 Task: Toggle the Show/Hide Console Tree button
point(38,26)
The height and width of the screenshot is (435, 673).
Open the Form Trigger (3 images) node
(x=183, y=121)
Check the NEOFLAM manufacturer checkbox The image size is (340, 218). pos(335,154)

---

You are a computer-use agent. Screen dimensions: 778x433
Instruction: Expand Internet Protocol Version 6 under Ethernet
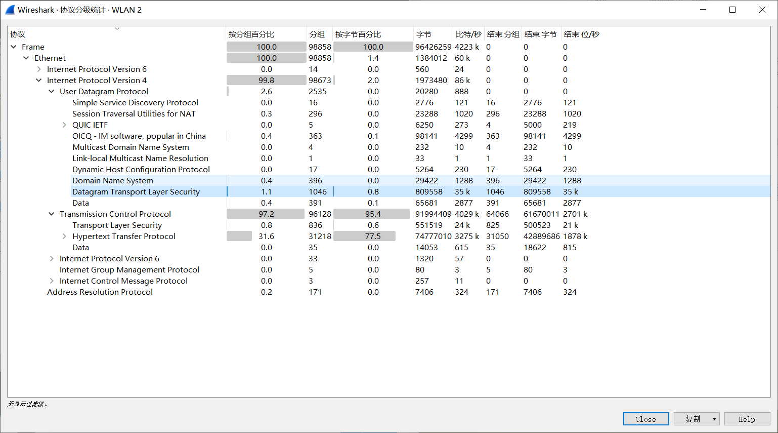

--

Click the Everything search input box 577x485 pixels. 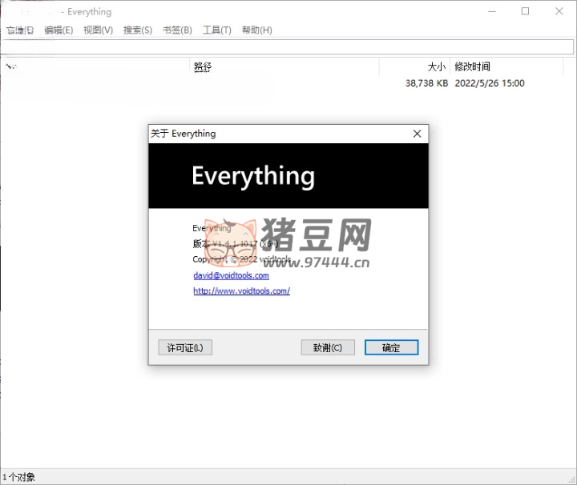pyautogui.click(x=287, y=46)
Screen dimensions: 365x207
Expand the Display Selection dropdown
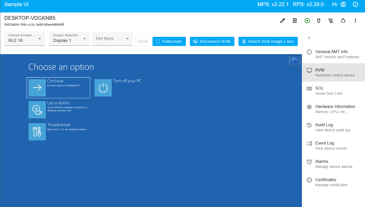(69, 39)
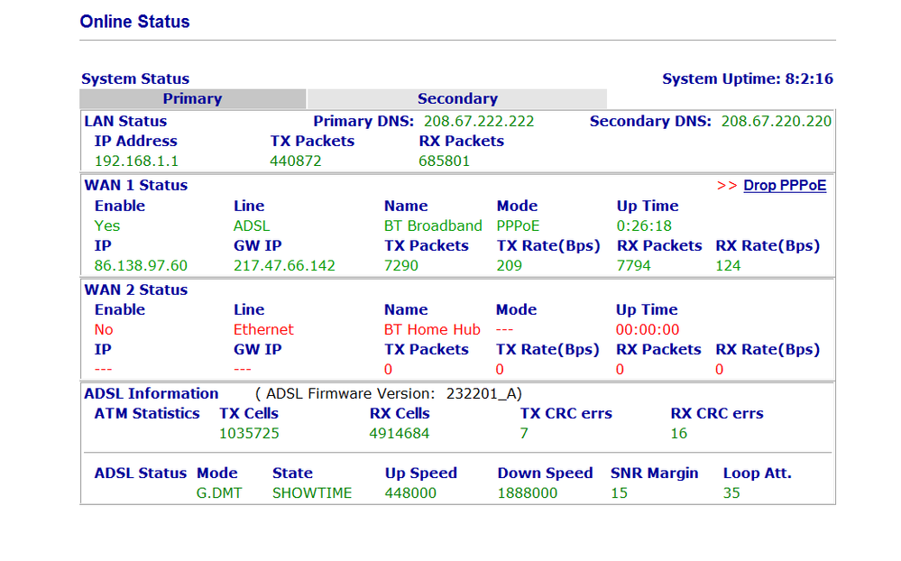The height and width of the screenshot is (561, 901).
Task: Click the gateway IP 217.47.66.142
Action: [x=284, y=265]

Directions: Only lines that include "dimensions" belong in the answer; copy all of them from the listing.

Reply:
You are a computer-use agent. Screen dimensions: 778x433
Screen dimensions: 365x207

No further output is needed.